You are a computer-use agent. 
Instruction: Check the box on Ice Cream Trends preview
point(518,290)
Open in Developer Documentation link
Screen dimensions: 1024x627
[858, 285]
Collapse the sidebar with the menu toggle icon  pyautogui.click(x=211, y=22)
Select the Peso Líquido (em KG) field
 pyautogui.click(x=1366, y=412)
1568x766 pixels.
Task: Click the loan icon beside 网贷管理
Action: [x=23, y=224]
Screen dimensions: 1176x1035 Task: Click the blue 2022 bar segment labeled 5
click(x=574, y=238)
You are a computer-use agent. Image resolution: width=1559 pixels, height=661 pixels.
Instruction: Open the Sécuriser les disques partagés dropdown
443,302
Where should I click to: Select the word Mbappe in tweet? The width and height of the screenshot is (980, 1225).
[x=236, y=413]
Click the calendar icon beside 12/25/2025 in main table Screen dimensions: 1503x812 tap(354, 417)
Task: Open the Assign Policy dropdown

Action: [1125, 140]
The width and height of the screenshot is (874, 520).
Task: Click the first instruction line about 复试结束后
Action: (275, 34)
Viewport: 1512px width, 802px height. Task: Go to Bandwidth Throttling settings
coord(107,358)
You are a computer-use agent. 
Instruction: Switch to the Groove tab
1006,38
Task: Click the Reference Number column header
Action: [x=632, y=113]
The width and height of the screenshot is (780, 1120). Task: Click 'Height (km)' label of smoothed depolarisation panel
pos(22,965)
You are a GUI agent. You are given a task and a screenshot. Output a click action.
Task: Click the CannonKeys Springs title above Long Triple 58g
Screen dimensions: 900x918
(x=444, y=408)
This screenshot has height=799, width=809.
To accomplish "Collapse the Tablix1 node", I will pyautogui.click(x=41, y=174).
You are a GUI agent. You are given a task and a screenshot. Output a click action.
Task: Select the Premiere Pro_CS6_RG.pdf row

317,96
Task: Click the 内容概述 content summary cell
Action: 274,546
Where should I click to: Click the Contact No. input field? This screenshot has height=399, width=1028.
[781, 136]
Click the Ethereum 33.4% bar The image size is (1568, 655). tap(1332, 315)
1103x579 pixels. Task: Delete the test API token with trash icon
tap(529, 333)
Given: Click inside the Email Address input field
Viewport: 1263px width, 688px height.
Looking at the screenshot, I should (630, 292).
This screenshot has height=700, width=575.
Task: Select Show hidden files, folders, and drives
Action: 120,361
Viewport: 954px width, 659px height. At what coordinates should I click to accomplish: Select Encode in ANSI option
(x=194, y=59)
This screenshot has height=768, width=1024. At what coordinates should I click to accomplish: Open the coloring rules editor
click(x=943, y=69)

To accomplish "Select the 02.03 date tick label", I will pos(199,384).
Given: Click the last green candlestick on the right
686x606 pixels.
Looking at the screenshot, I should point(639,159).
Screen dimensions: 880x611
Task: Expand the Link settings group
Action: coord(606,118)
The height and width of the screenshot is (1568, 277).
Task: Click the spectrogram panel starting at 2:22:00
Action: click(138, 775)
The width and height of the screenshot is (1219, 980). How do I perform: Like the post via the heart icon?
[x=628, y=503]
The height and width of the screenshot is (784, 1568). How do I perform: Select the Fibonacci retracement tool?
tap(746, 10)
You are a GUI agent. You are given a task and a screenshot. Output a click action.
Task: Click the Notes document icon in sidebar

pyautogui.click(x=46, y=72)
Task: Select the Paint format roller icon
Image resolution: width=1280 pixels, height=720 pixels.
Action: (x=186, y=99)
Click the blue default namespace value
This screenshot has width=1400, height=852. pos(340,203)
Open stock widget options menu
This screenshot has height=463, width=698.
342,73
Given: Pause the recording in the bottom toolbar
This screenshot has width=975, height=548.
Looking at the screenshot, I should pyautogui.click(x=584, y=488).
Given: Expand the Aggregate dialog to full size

- **TASK DIRECTIONS**:
Copy every record exactly.

- **SOLUTION FOR THIS EXERCISE**:
You are a computer-use agent. 
Instruction: Check the box on Ice Cream Trends preview
point(518,290)
Open in Developer Documentation link
Screen dimensions: 1024x627
[858, 285]
Collapse the sidebar with the menu toggle icon  pyautogui.click(x=211, y=22)
Select the Peso Líquido (em KG) field
 pyautogui.click(x=1366, y=412)
1568x766 pixels.
Task: Click the loan icon beside 网贷管理
Action: [x=23, y=224]
Screen dimensions: 1176x1035 Task: Click the blue 2022 bar segment labeled 5
click(x=574, y=238)
You are a computer-use agent. Image resolution: width=1559 pixels, height=661 pixels.
Instruction: Open the Sécuriser les disques partagés dropdown
443,302
Where should I click to: Select the word Mbappe in tweet? The width and height of the screenshot is (980, 1225).
[x=236, y=413]
Click the calendar icon beside 12/25/2025 in main table Screen dimensions: 1503x812 tap(354, 417)
Task: Open the Assign Policy dropdown

Action: [1125, 140]
The width and height of the screenshot is (874, 520).
Task: Click the first instruction line about 复试结束后
Action: (275, 34)
Viewport: 1512px width, 802px height. Task: Go to Bandwidth Throttling settings
coord(107,358)
You are a computer-use agent. 
Instruction: Switch to the Groove tab
1006,38
Task: Click the Reference Number column header
Action: [x=632, y=113]
The width and height of the screenshot is (780, 1120). Task: Click 'Height (km)' label of smoothed depolarisation panel
pos(22,965)
You are a GUI agent. You are given a task and a screenshot. Output a click action.
Task: Click the CannonKeys Springs title above Long Triple 58g
Screen dimensions: 900x918
(x=444, y=408)
This screenshot has height=799, width=809.
To accomplish "Collapse the Tablix1 node", I will pyautogui.click(x=41, y=174).
You are a GUI agent. You are given a task and a screenshot. Output a click action.
Task: Select the Premiere Pro_CS6_RG.pdf row

317,96
Task: Click the 内容概述 content summary cell
Action: 274,546
Where should I click to: Click the Contact No. input field? This screenshot has height=399, width=1028.
[781, 136]
Click the Ethereum 33.4% bar The image size is (1568, 655). tap(1332, 315)
1103x579 pixels. Task: Delete the test API token with trash icon
tap(529, 333)
Given: Click inside the Email Address input field
Viewport: 1263px width, 688px height.
Looking at the screenshot, I should (630, 292).
This screenshot has height=700, width=575.
Task: Select Show hidden files, folders, and drives
Action: 120,361
Viewport: 954px width, 659px height. At what coordinates should I click to accomplish: Select Encode in ANSI option
(x=194, y=59)
This screenshot has height=768, width=1024. At what coordinates should I click to accomplish: Open the coloring rules editor
click(x=943, y=69)

To accomplish "Select the 02.03 date tick label", I will pos(199,384).
Given: Click the last green candlestick on the right
686x606 pixels.
Looking at the screenshot, I should point(639,159).
Screen dimensions: 880x611
Task: Expand the Link settings group
Action: coord(606,118)
The height and width of the screenshot is (1568, 277).
Task: Click the spectrogram panel starting at 2:22:00
Action: click(138, 775)
The width and height of the screenshot is (1219, 980). How do I perform: Like the post via the heart icon?
[x=628, y=503]
The height and width of the screenshot is (784, 1568). How do I perform: Select the Fibonacci retracement tool?
tap(746, 10)
You are a GUI agent. You are given a task and a screenshot. Output a click action.
Task: Click the Notes document icon in sidebar

pyautogui.click(x=46, y=72)
Task: Select the Paint format roller icon
Image resolution: width=1280 pixels, height=720 pixels.
Action: (x=186, y=99)
Click the blue default namespace value
This screenshot has width=1400, height=852. pos(340,203)
Open stock widget options menu
This screenshot has height=463, width=698.
342,73
Given: Pause the recording in the bottom toolbar
This screenshot has width=975, height=548.
Looking at the screenshot, I should pyautogui.click(x=584, y=488).
Given: Expand the Aggregate dialog to full size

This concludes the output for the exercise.